Friendship improves happiness and abates misery,
by doubling our joy and dividing our grief.
Joseph Addison
Saying goodbye to this kirk and its people has turned out to be much harder than I had imagined.
I always knew it would be difficult. One doesn't put down a hundred months of roots and expect them to turn loose with hasty ease. But what has surprised me is just how strenuous a good goodbye can be, how much it takes out of a person. A colleague of mine recently wrote that "grief is the tax we pay on loving others." That makes sense to me right about now. It's probably why so many people in this life seem to "cut and run," because they intuitively understand that loving and just departures are hard work for the heart.
Still, it is a blessed work. If grief is indeed a tax then it is a levy well spent for me, a privilege upside-down, a measure of the bonds of friendship and partnership we have enjoyed over these years. Truth be told, I am honored to ante up here at the end. After all, my belief is that such bonds not-easily-undone are part and parcel of the gospel.
During my time as your preacher, I have tried to make a business out of preaching that very point: bonds with Jesus Christ necessarily and happily create bonds among his people. You can't have Jesus without his people, and 9 times out of 10, why would you want to?
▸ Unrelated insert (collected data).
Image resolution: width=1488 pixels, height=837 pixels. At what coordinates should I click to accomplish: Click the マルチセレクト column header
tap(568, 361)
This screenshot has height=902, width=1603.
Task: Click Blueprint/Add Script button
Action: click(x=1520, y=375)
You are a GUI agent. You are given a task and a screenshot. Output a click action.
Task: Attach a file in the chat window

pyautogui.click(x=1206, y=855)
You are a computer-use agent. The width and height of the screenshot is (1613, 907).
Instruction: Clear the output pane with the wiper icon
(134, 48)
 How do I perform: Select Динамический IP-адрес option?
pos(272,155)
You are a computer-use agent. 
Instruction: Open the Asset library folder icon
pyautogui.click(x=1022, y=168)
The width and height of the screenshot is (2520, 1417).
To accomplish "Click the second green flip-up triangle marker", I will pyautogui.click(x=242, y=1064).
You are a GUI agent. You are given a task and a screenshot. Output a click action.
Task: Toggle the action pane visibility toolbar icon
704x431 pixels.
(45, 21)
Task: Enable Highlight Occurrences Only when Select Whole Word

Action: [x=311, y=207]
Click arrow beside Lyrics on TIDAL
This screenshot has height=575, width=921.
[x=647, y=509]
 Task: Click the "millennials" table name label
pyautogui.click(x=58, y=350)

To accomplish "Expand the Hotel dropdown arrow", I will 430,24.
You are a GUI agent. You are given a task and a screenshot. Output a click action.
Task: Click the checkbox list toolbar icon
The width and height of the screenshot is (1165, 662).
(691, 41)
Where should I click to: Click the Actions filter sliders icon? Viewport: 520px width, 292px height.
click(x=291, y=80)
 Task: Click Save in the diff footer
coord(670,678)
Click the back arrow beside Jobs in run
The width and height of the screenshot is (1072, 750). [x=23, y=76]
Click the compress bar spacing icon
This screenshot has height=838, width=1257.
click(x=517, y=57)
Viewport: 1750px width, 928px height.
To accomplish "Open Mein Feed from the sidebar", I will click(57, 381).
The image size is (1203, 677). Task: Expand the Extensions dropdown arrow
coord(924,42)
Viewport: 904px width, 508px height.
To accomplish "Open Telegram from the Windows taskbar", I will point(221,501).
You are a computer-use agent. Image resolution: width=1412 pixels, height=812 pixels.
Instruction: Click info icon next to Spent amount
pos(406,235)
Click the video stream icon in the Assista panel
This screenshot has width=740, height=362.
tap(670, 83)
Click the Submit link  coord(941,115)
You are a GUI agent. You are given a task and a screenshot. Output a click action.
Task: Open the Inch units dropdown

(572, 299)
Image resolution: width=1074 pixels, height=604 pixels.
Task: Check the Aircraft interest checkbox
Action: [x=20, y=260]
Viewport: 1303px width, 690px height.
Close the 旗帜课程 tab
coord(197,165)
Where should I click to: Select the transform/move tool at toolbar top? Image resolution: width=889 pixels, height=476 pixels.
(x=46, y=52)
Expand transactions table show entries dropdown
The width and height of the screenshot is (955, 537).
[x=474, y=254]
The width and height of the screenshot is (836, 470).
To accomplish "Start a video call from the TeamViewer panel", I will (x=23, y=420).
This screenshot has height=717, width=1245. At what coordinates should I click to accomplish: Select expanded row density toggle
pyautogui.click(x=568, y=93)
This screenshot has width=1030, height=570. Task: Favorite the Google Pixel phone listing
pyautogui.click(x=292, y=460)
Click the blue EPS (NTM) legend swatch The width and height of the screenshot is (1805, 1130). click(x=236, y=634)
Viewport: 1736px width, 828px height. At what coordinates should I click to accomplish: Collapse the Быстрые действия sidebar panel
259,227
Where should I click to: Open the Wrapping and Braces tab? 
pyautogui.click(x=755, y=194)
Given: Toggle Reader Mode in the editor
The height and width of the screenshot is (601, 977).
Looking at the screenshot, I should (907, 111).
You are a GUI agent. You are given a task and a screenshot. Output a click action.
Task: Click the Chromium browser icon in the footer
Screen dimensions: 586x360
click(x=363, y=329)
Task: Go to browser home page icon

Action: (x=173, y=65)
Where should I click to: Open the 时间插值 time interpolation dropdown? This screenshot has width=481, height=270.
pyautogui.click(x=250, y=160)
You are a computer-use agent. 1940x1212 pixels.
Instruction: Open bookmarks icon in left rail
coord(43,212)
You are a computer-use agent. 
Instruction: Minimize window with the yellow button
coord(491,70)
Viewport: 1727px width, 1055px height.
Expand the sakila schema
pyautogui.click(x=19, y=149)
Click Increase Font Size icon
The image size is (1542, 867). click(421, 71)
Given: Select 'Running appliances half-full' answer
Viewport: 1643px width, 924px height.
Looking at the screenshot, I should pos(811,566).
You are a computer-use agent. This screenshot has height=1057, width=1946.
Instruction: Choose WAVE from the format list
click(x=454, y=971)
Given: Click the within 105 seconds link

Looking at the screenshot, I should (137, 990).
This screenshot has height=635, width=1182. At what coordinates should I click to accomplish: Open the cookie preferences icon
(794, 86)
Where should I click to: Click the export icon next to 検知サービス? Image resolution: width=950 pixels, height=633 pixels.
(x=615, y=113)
If there has been a text that has guided me in this near-decade theme, surely it has been 1 Thessalonians 2:8—We loved you so much that we were delighted to share with you not only the gospel of God but our lives as well, because you had become so dear to us. (NIV)
I remember well the first time I became acquainted with this little sentiment, buried in the preface to one of Paul's major epistles. It was in seminary, in an upstairs classroom, around a table with several classmates and a theologian. The topic was "evangelism in pastoral ministry," and I had just been complaining about all the negative baggage the term "evangelism" carried for me at the time.
During my freshman year at a large university, I had joined a Christian ministry group whose favorite activity was to scour the campus dormitories knocking on doors and passing out tracts. I had joined mostly for the fellowship, but was quickly recruited for the weekly canvas. I hated every minute of it, mostly because I never could shake the feeling that we could have just as easily been selling dishwashing powder, or insurance, or drugs. It always felt to me as though Jesus—the sacred and saving Jesus that had been so interwoven into my life since infancy—was simply to us a commodity, one more product to peddle door to door. We'd gather in our monthly meetings and compare numbers, everyone patting themselves on the back for the "incredible witness" they were to their fellow students.
If that was "evangelism," then I had already had enough. But to my astonishment, our theologian—a professor of evangelism, no less—agreed with my assessment. He related his own similar experience from another era, his taking place on a beach somewhere. And when I asked in frustration what the proper antidote to all this was, he pointed me to 1 Thessalonians 2:8. "For Paul," he explained, "the gospel must always be shared in the context of genuine love, amidst growing relationships. We share the gospel; we share our lives. In the most faithful of circumstance, the two always go hand in hand."
I had never had someone put it that way before; moreover, I had never noticed Paul's little litmus test for proper faith-sharing—this little text, buried in the Thessalonian letter. Until that day, I had assumed that one had to throw the evangelism-baby out with the bathwater-experience of my undergraduate days. As such, Paul's expression of affection to the Thessalonian Christians was a Godsend to me. A new light turned on my in my theological head; suddenly I could imagine what, in fact, a robust Christian community looked like: As we share the news of Jesus, we share our lives—and vice versa. To paraphrase Joseph Addison: The grief we lay at the cross of Christ is divided among the saints who bear it with us; the joy we experience in the news of God's Easter-grace is doubled by the gift of sharing it with others. "Friendship improves happiness, and abates misery." Relationships protect the news about Jesus from collapsing into yet another commodity for selling and consuming; the gospel truth keeps our common church relationship from decaying into yet another run-of-the-mill human organization. And so it goes, hand in hand.
In more than 400 sermons over nine years, we've listened together to a lot of Biblical texts, we've collectively covered a lot of holy ground. But this New Testament theme—sharing with you not only the gospel of God but our lives as well—has certainly woven itself into many a sermon on many a Sunday. As such, it seems like a fitting place to end.
I want you all to know what an inestimable privilege it has been to be your preacher and teaching elder over these many years, to be a steward among you of the good news of Jesus' life, death, and resurrection. But I also want you all to know what a blessing your friendship has been to me and my family—your support, your concern, your responsiveness. On both fronts—preaching and personal—you have doubled my joy.
Altavista Presbyterian Church,
I have loved you so much that it has been my delight to share with you not only the gospel of God but my life as well, and the life of the Hawkins family, because you had become so dear to us.
I could not have said it better myself.